Some of the unique features of this project include:

  • Construction experts were consulted to devise construction methods that worked within the busy navigation channel, without disturbing river traffic.
  • The bridge (and associated trail) are both ADA accessible throughout, meeting code requirements regarding, slopes and widths while providing an inviting location for those with mobility challenges to access and view a formerly inaccessible area of the river.
  • With substantial interest from many area residential property owners, there was significant interest from the start which lead to exploration of a high number of alternatives that included location, alignment, design style, lighting and operations.

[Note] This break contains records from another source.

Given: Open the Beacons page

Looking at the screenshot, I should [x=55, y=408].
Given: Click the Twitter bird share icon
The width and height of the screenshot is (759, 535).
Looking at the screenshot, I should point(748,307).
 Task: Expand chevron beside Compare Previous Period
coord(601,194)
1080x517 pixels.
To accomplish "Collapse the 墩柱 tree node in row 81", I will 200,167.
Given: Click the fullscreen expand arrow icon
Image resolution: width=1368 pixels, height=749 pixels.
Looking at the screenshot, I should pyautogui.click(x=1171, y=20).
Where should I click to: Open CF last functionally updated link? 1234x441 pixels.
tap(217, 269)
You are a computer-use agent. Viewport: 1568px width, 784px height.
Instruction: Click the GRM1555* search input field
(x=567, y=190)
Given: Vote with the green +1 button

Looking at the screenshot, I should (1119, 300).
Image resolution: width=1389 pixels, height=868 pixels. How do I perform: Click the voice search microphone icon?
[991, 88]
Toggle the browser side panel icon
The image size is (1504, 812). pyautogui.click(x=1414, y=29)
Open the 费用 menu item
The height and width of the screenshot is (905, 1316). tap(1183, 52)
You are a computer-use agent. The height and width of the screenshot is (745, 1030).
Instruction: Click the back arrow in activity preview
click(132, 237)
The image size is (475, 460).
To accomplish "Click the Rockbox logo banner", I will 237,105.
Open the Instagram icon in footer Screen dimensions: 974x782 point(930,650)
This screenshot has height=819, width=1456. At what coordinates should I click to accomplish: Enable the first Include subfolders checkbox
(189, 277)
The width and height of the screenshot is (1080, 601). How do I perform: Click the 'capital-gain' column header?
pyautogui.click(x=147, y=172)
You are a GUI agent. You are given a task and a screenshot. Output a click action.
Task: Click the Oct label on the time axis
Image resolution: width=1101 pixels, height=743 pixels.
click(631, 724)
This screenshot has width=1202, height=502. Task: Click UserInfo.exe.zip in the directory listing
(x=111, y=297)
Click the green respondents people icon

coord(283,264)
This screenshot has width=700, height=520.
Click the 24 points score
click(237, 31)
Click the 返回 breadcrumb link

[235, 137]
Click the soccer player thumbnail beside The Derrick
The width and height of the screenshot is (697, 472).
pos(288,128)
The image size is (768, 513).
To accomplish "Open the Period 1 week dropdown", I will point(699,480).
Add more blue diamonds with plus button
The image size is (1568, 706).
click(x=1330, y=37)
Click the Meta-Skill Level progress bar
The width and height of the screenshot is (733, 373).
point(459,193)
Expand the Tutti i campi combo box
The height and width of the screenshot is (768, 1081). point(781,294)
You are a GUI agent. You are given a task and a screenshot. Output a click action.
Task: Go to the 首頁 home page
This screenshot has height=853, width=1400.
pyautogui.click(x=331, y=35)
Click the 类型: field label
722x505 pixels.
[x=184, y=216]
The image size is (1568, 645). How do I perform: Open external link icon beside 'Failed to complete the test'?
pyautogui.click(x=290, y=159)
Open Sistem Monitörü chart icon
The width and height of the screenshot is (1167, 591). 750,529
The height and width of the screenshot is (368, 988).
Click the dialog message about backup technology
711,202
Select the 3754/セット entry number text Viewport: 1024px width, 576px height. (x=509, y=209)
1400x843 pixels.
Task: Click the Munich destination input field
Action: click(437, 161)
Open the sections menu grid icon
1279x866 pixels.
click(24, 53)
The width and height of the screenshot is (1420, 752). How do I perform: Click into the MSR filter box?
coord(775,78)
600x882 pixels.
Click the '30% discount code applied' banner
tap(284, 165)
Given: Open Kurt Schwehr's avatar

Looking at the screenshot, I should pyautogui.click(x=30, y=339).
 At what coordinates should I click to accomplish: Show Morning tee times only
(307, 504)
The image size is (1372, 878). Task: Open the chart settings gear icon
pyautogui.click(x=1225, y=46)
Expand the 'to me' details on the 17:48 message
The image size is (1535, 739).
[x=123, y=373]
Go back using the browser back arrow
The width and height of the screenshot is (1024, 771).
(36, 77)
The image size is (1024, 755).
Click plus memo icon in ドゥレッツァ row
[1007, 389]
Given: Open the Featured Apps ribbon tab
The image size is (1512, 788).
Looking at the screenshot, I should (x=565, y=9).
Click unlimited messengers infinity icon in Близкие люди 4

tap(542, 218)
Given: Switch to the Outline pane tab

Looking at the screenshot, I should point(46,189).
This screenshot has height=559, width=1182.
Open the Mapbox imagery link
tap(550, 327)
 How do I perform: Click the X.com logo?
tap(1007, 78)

City of Kenosha – Storm Water Improvement Projects

Owner: City of Kenosha

Consultant: Ruekert & Mielke, Inc.

Contractors: A.W. Oakes & Sons, Inc. and Zignego Construction

In 2017, back to back rainfall events resulted in catastrophic local and regional flooding. The floods raised immediate health concerns and caused significant damage to community homes, businesses and infrastructure. Kenosha amplified their short and long term storm water management efforts that they had been working on since 2012. Ultimately, this led to implementing several storm water improvement projects. The Kenosha Engine Plant project included a 90 acre-foot flood control facility; the Georgetown project included a 50 acre-foot detention and flood control facility and the McKinley basin project included a new storm sewer to alleviate flooding. The plan is to continue to implement a flood control project every year until 2027.

Some of the unique features of this project include:

  • Creation of a digital GIS-based Story Map to help community members learn about the City’s storm water management efforts.
  • The Georgetown facility was designed to seamlessly integrate with the ecological, aesthetic and storm water benefits of the existing landscape.
  • At the Kenosha Engine Plant site project, a designated brownfield, the WDNR and Kenosha Water Utility would not permit the City to discharge contaminated water into the sanitary sewer. The design included a “dirty bay” where contaminated water was stored, tested and pre-treated and a “clean bay” where the pre-treated water was re-tested before discharging into the sanitary sewer system.